Nul ne peut rester indifférent face à la récente diffusion de A league of denial, ce documentaire-choc de deux heures sur les commotions cérébrales associées à la pratique du football professionnel. Ce documentaire survient quelques semaines suivant l’entente conclue entre la NFL et plus de 4500 anciens joueurs quant au dossier sur les poursuites relatives aux commotions cérébrales. L’entente de 765 millions $ permettra non seulement d’indemniser les anciens joueurs, mais aussi d’allouer une partie de ce montant aux recherches médicales sur les dommages cérébraux.

Mais en quoi la NFL aurait pu être fautive dans ce dossier-ci? Essentiellement, ce que l’on reprochait à la NFL est qu’elle connaissait ou plutôt qu’elle aurait dû connaître les conséquences néfastes des commotions cérébrales sur ses joueurs et qu’elle aurait caché ces informations. La NFL avait pourtant des moyens de défense à faire valoir notamment en ce qu’il y a dans leur convention collective une clause de renonciation chez les joueurs pour tous recours en dommages contre la ligue. Également, la NFL aurait pu prétendre que les traumatismes crâniens des joueurs pouvaient potentiellement prendre origine de blessures antérieures à leurs débuts dans la NFL. Sans oublier que la NFL n’aurait pas fait fi des prédispositions génétiques de certains joueurs. D’autant plus, elle aurait pu alléguer qu’il n’y a aucune certitude scientifique quant à la corrélation entre les commotions cérébrales et les dommages subséquents au cerveau.

Il n’en demeure pas moins que cette entente doit être entérinée par un juge pour lui donner une valeur légale officielle. Or, plusieurs croient que le montant de 765 millions $ est insuffisant considérant les préjudices subis par les victimes. Il va sans dire que A league of denial a suscité de fortes réactions et a remis en doute la teneur de l’entente conclue. De ce fait, nous ne pouvons écarter la possibilité que certains joueurs puissent s’exclure de ce règlement avant qu’il ne soit homologué et déposer leur propre poursuite.

Quoi qu’il en soit, il faut considérer qu’une poursuite n’est pas toujours synonyme de victoire. Une entente hors cours a certes son lot d’avantages, car un procès engendre de longs délais et de nombreux coûts. En l’espèce, certains de ces joueurs se trouvent actuellement dans une situation critique, n’ayant pas les ressources financières pour assumer leurs soins de santé et médicaments. Une entente leur permet donc de profiter immédiatement de cette indemnisation et ainsi bénéficier des recours médicaux appropriés. En réglant le présent dossier hors cours, la NFL peut ainsi avoir un certain contrôle sur cette polémique, et ce, en limitant l’embarras dans lequel elle aurait pu se trouver advenant la diffusion d’informations internes. Il importe toutefois de mentionner qu’une entente ne contient aucune admission quelconque de responsabilité de la part de la NFL.
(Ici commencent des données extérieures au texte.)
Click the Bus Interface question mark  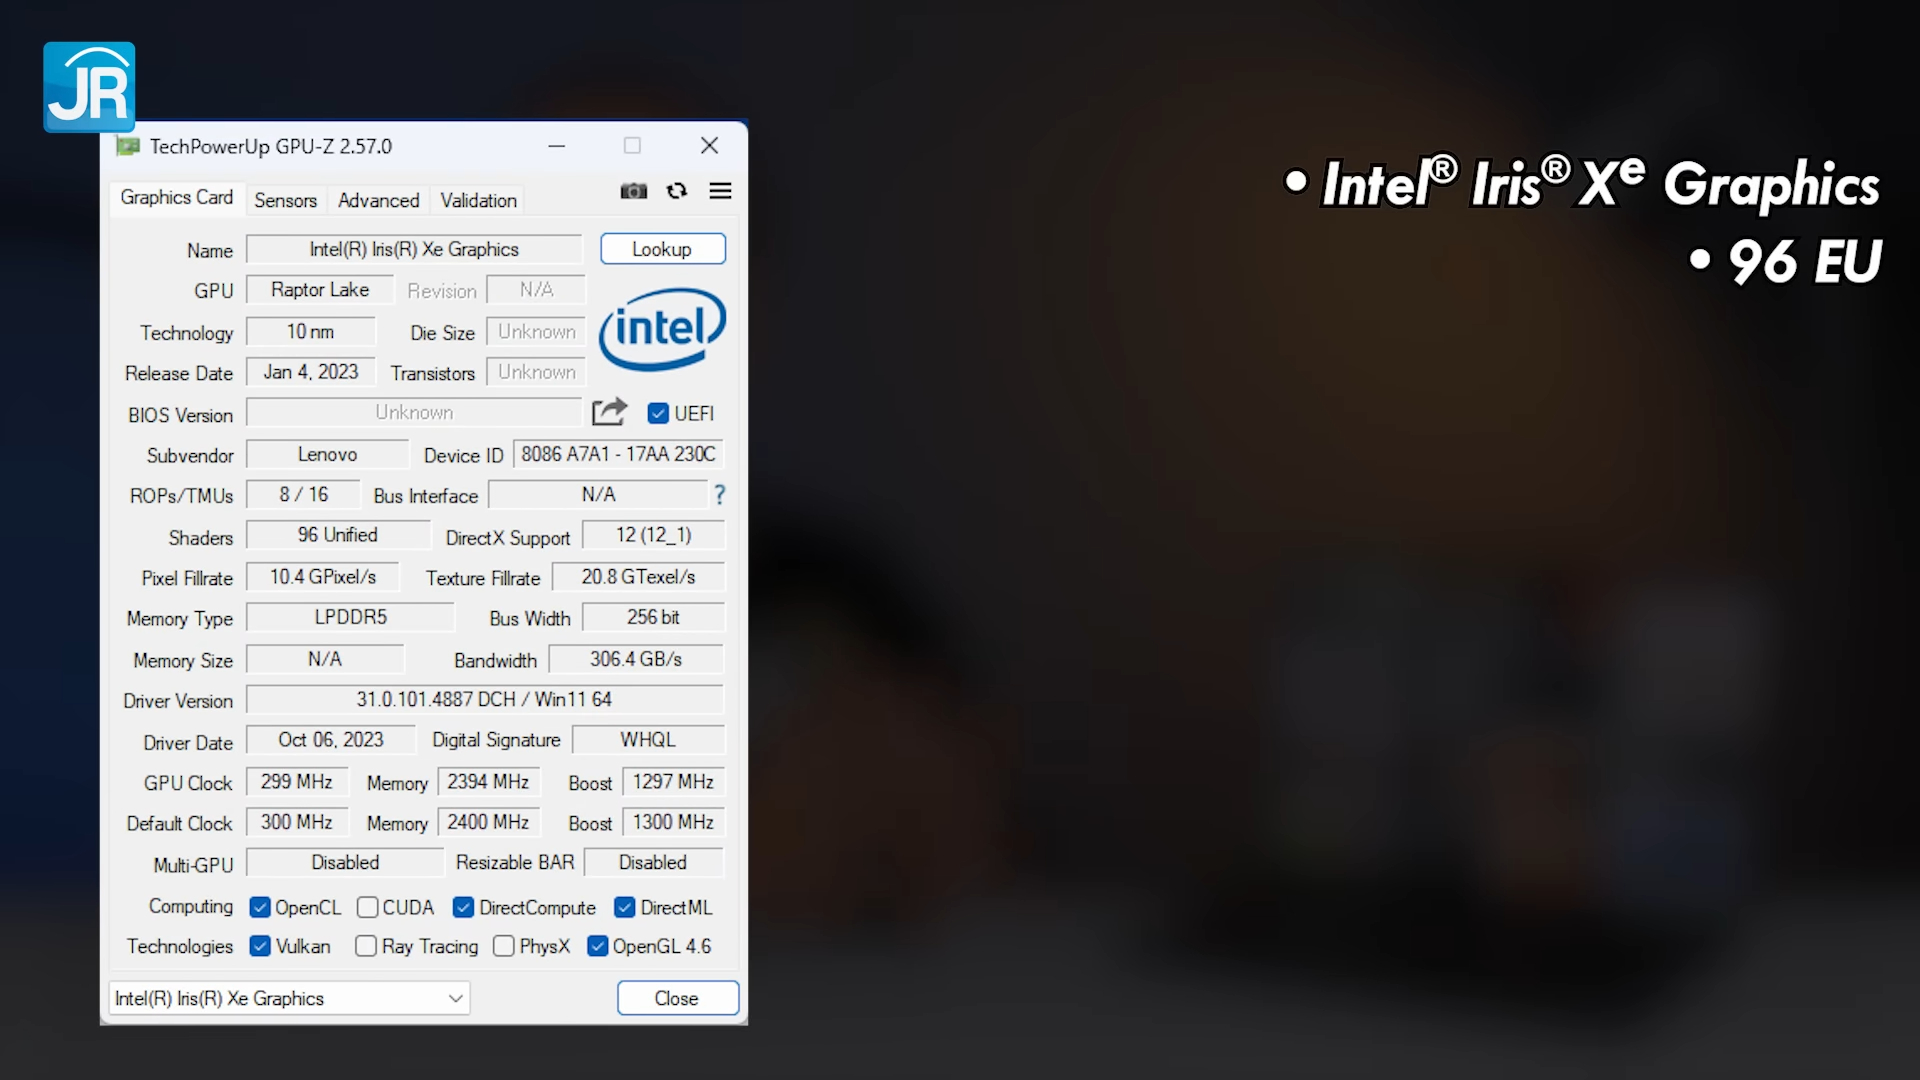719,495
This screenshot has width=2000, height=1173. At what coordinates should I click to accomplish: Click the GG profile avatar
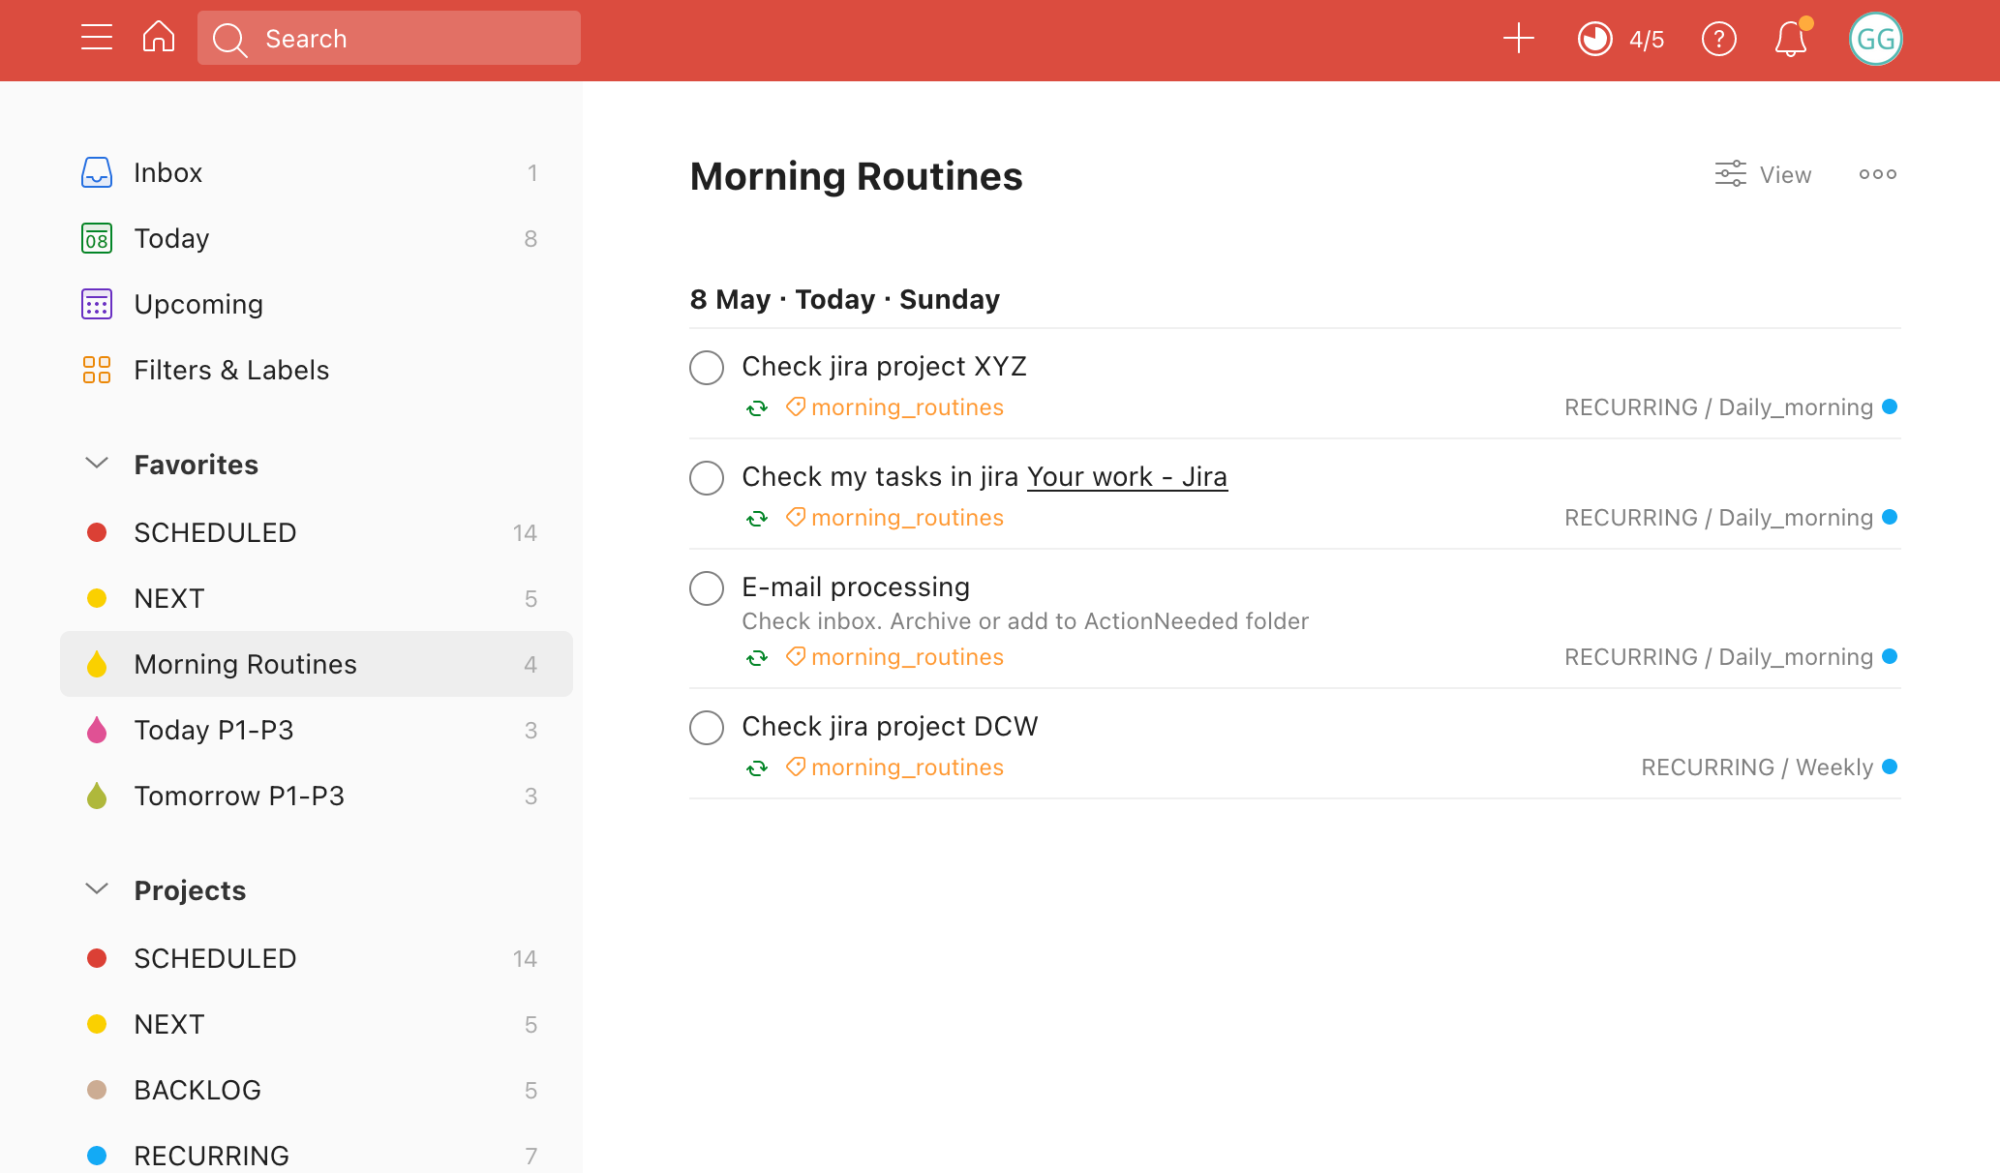[x=1876, y=38]
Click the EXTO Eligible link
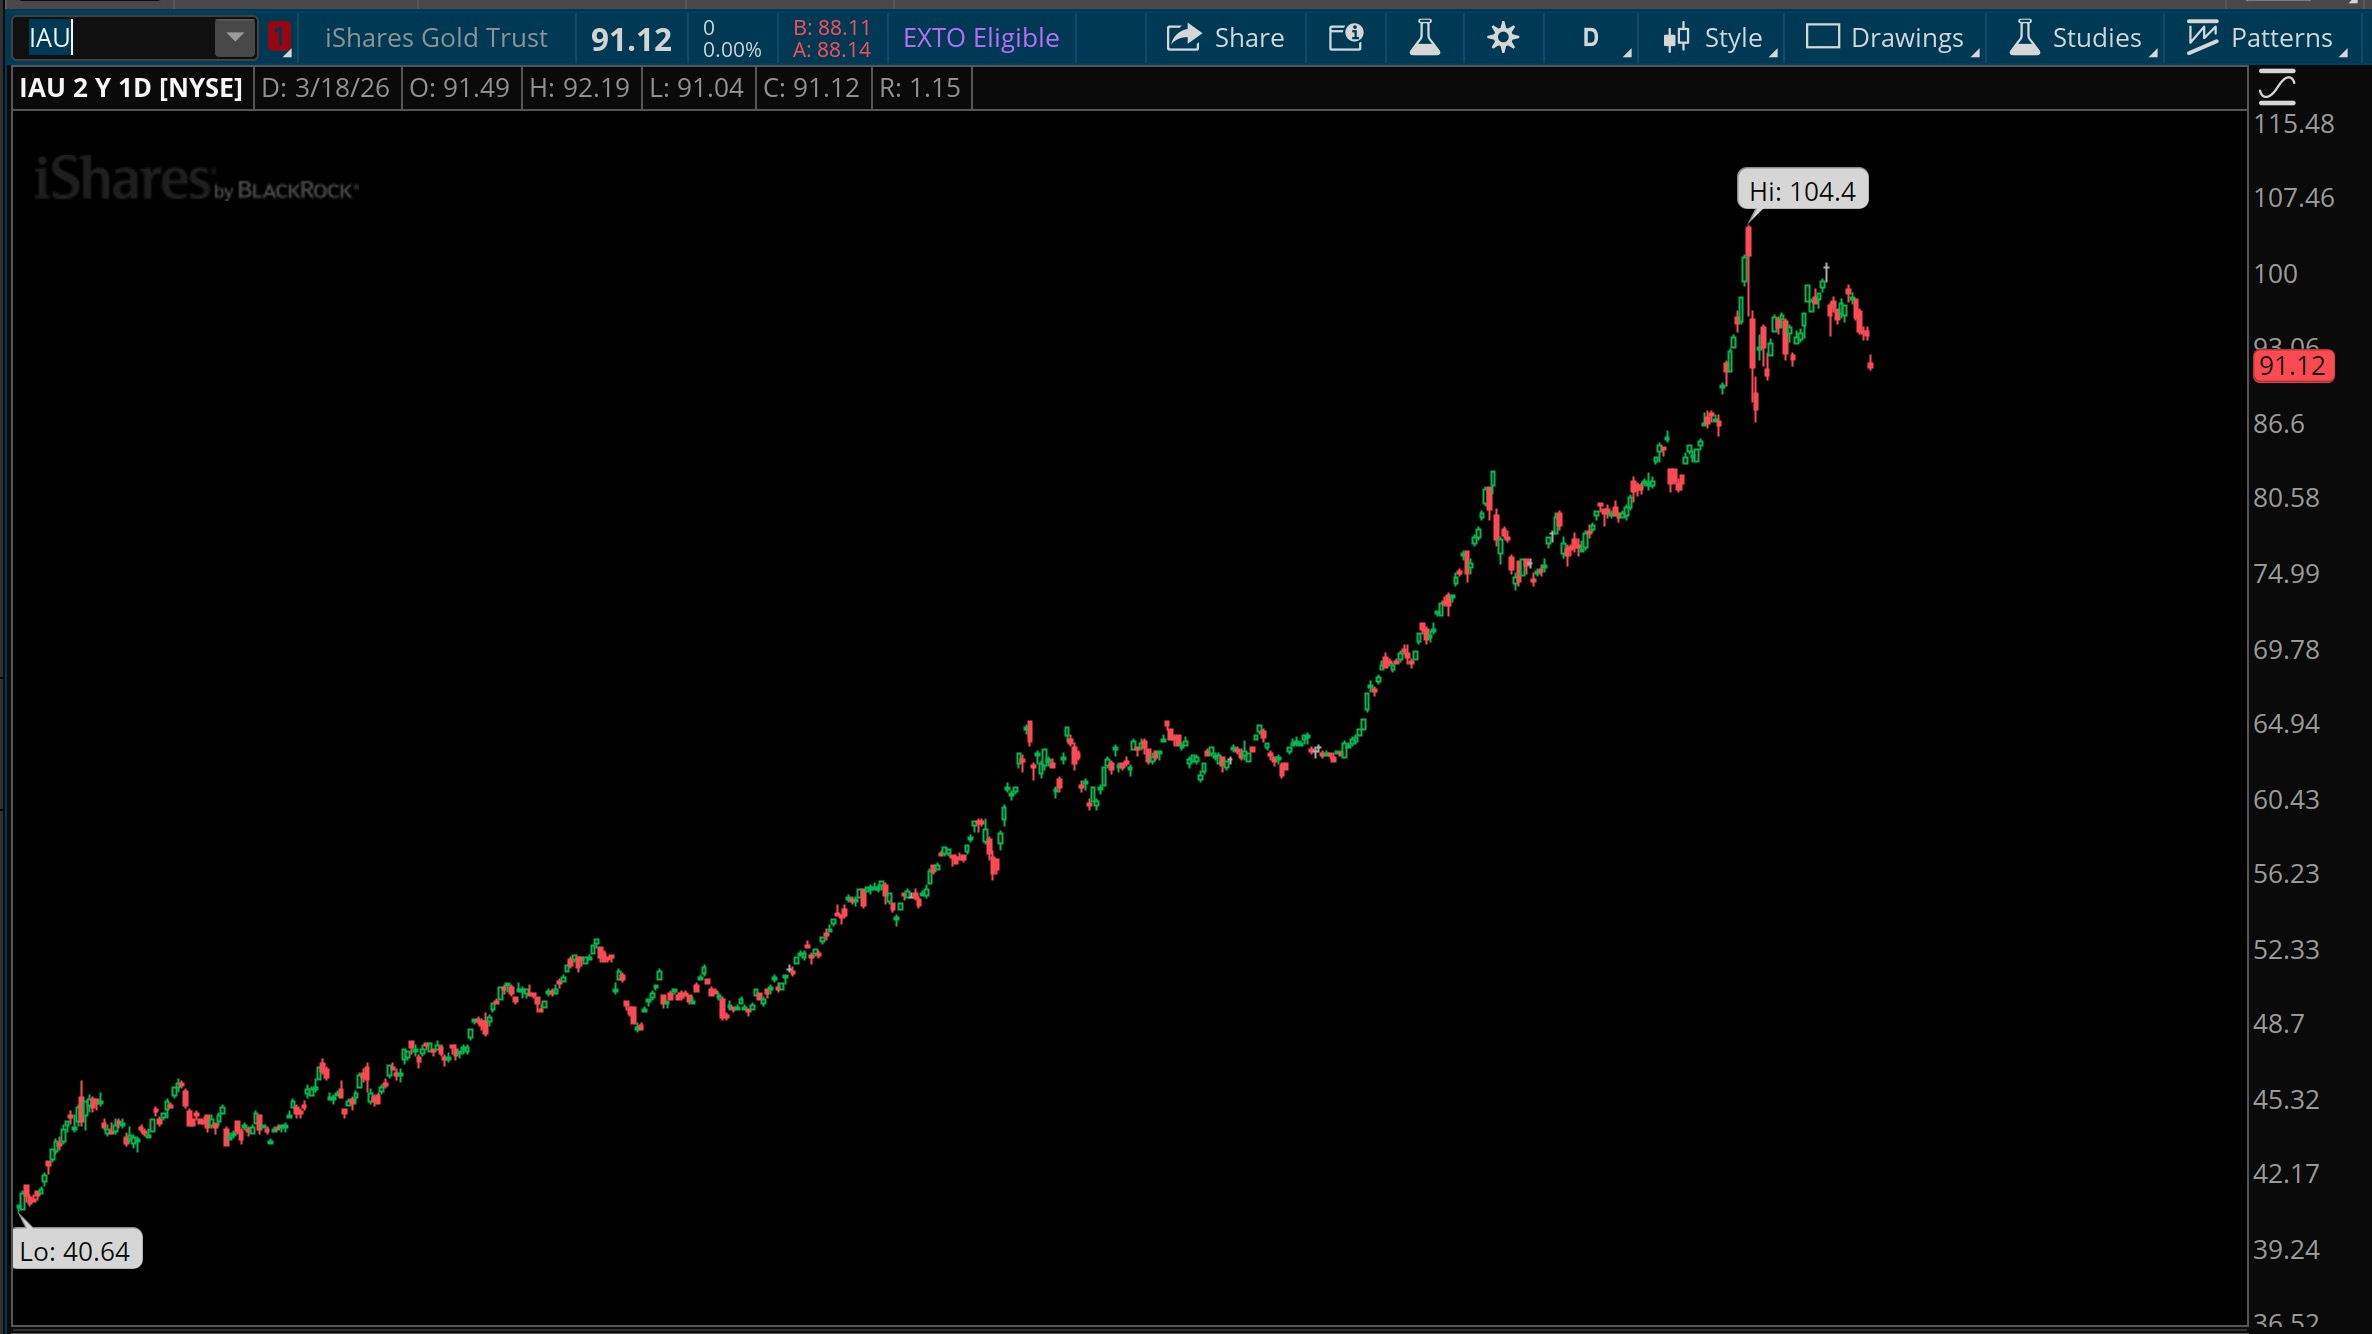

La situation actuelle de la NFL lance inévitablement un débat semblable du côté de la LNH. Les nombreuses discussions entourant l’incident Parros en sont la preuve concrète. Le même scénario s’était pourtant produit en 2011, mais  inversement, c’était Orr qui avait subi une commotion suivant une bagarre avec Parros. Curieusement, cet incident n’avait pas soulevé autant de discussion deux ans plus tôt. Il appert que le public, les dirigeants et les athlètes sont maintenant plus concernés par l’impact des commotions cérébrales, sans oublier que de plus en plus de parents sont hésitants à inscrire leurs enfants dans ces sports.

La mort de Derek Boogaard mérite une attention particulière en ce qu’elle reste à ce jour nébuleuse et fait partie intégrante du débat. La conventioncollective entre la LNH et la LNHAJ prévoit que les questions relatives à la santé et à la sécurité doivent être entendues par voie d'arbitrage et non devant les tribunaux de droit commun. Cette disposition n’a pas pour autant dissuadé les poursuites civiles, mais encore faut-il démontrer l’existence d’un lien causal entre la faute et le dommage pour établir la responsabilité de la LNH. Ainsi, comment un joueur peut-il démontrer que ses lésions cérébrales ont été causées après avoir joué au hockey? La famille Boogaard fait face à cette contrainte, car comme l’athlète a joué au hockey pendant neuf saisons avant de joindre la LNH, il est difficile de cerner la cause exacte du préjudice.

Bien que ces difficultés puissent en soi décourager l’institution d’un procès, elles n’éliminent pas pour autant cette possibilité. Chose certaine, la NFL et la LNH devront se prémunir contre d’éventuelles poursuites. Pour ce faire, ils n’auront d’autres choix que de sanctionner plus sévèrement et ainsi se protéger eux-mêmes en réponse à la forte pression issue du milieu sportif, juridique et scientifique.